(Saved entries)

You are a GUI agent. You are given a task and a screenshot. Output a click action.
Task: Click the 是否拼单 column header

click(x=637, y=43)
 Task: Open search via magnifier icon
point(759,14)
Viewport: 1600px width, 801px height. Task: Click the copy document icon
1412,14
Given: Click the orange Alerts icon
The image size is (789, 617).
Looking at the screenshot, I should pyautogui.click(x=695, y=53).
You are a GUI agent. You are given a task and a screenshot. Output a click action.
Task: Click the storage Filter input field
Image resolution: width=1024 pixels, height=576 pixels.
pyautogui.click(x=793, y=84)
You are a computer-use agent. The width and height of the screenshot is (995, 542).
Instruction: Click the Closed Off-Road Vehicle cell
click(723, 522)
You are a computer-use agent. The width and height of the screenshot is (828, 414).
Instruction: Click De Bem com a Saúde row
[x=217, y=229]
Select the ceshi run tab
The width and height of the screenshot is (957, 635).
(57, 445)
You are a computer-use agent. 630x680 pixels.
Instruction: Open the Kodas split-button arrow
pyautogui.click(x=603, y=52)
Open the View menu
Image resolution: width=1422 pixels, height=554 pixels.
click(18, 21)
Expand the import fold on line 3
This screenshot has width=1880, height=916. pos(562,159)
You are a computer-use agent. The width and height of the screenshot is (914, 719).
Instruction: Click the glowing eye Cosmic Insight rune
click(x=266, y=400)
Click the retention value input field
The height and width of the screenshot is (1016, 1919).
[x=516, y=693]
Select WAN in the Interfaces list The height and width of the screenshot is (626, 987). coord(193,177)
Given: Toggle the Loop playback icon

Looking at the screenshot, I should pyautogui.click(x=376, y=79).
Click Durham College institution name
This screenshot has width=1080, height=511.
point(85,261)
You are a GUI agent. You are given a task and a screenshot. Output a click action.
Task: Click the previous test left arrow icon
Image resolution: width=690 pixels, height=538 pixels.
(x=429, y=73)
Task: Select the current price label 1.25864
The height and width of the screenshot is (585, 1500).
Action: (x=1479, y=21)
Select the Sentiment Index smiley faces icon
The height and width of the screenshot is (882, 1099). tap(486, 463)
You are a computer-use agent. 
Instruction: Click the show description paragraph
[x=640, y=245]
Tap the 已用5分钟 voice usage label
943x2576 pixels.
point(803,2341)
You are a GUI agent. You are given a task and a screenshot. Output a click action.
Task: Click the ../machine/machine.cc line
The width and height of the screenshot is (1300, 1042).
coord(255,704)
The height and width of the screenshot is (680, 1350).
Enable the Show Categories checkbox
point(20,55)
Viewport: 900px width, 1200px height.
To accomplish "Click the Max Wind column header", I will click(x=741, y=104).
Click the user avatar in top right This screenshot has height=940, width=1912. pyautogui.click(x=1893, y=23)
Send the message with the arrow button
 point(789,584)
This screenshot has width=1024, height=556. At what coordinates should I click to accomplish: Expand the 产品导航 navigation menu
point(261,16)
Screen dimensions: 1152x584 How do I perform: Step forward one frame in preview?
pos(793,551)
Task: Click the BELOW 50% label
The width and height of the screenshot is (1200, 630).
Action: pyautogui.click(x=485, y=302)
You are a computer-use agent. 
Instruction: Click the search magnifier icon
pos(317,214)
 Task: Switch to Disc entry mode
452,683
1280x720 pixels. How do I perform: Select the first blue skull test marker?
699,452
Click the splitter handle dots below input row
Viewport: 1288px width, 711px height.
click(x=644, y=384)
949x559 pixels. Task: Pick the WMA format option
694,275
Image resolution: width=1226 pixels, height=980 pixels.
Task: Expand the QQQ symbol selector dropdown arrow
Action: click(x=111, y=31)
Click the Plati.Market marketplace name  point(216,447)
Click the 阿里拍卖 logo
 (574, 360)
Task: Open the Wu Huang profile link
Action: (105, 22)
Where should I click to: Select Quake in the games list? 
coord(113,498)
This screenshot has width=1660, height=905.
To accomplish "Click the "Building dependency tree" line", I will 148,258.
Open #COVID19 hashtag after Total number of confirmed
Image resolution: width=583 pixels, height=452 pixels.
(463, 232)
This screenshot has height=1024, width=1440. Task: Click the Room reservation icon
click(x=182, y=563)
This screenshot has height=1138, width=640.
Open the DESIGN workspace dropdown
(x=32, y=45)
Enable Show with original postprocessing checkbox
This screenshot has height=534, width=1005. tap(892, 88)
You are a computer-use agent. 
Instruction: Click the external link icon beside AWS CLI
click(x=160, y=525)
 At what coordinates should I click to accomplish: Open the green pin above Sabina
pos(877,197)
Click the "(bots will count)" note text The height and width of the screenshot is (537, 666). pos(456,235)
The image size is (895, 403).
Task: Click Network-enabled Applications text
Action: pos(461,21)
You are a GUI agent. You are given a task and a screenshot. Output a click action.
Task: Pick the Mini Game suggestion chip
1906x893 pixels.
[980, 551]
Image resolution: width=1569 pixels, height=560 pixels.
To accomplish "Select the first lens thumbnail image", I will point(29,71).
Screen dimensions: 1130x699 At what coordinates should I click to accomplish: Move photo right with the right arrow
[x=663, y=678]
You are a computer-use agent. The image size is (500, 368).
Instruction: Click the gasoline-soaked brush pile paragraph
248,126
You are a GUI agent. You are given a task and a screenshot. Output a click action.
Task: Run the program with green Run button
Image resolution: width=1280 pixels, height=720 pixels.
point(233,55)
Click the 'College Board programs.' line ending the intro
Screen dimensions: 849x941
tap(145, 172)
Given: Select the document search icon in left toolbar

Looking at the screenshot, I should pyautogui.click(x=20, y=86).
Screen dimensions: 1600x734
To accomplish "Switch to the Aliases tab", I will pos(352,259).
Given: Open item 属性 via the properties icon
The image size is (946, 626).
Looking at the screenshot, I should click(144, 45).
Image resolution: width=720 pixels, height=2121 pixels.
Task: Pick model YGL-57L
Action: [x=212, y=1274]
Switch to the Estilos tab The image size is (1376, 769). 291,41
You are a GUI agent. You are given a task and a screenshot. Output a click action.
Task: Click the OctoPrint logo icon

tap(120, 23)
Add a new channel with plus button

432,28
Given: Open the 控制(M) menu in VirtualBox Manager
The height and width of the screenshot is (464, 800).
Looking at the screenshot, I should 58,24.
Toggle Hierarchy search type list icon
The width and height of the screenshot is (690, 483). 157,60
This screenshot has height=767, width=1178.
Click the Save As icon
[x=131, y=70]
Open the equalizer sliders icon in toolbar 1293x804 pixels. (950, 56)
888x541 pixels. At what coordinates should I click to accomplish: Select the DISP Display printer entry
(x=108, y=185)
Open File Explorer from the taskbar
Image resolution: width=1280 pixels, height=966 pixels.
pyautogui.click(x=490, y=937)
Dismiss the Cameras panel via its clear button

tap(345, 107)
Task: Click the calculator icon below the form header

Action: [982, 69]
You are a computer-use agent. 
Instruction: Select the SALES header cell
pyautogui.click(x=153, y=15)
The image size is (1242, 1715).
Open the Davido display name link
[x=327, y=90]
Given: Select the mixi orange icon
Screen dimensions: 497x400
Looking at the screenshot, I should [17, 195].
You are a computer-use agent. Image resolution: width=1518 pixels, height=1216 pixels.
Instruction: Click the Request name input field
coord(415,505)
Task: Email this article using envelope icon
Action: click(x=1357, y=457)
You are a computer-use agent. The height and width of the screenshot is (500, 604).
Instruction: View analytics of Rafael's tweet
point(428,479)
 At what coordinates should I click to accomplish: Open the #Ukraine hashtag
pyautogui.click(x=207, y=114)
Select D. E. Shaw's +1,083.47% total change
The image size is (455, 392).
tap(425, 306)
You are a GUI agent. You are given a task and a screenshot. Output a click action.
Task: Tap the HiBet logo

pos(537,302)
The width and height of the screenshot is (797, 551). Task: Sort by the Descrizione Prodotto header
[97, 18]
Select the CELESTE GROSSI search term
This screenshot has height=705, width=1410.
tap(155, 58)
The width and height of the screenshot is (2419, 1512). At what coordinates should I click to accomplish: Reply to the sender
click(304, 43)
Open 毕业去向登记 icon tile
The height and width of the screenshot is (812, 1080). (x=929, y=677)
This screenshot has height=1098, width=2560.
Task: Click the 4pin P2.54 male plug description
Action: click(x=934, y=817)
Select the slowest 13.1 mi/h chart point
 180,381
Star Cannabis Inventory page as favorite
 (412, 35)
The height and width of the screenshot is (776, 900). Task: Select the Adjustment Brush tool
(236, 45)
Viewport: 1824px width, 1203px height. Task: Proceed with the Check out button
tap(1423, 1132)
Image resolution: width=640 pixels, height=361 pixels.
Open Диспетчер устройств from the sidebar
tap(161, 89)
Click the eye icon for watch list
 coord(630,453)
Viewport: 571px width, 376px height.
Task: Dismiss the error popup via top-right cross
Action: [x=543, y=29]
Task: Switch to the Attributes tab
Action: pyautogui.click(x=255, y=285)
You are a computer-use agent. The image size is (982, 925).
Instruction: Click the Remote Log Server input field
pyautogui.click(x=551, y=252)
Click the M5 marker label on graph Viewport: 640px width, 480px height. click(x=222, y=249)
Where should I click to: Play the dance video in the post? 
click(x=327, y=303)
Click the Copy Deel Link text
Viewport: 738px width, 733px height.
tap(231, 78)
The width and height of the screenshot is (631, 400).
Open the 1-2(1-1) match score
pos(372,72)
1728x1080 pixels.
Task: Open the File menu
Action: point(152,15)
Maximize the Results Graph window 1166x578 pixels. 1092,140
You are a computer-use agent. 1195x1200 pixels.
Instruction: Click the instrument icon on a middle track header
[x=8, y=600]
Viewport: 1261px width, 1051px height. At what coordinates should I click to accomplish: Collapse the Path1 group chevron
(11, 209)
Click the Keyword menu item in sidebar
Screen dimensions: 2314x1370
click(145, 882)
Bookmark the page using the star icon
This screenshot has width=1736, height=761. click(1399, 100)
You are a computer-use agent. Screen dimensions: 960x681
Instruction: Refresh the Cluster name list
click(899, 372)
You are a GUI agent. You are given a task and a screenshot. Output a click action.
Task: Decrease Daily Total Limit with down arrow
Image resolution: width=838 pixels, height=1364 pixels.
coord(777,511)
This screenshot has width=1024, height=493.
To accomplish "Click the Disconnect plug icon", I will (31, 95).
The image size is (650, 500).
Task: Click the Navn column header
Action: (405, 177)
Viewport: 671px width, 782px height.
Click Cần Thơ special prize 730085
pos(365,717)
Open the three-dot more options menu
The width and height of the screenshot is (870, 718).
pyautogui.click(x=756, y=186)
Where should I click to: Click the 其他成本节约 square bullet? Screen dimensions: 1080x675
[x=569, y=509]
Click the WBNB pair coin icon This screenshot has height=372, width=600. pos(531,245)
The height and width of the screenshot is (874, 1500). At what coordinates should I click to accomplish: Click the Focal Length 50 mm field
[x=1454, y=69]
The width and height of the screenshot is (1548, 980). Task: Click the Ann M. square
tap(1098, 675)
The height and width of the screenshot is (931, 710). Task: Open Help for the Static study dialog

About this exercise - Search the entries for "orange" and copy out each line that has it.

Output for this exercise -
Given: Click the orange Alerts icon
Given: Select the mixi orange icon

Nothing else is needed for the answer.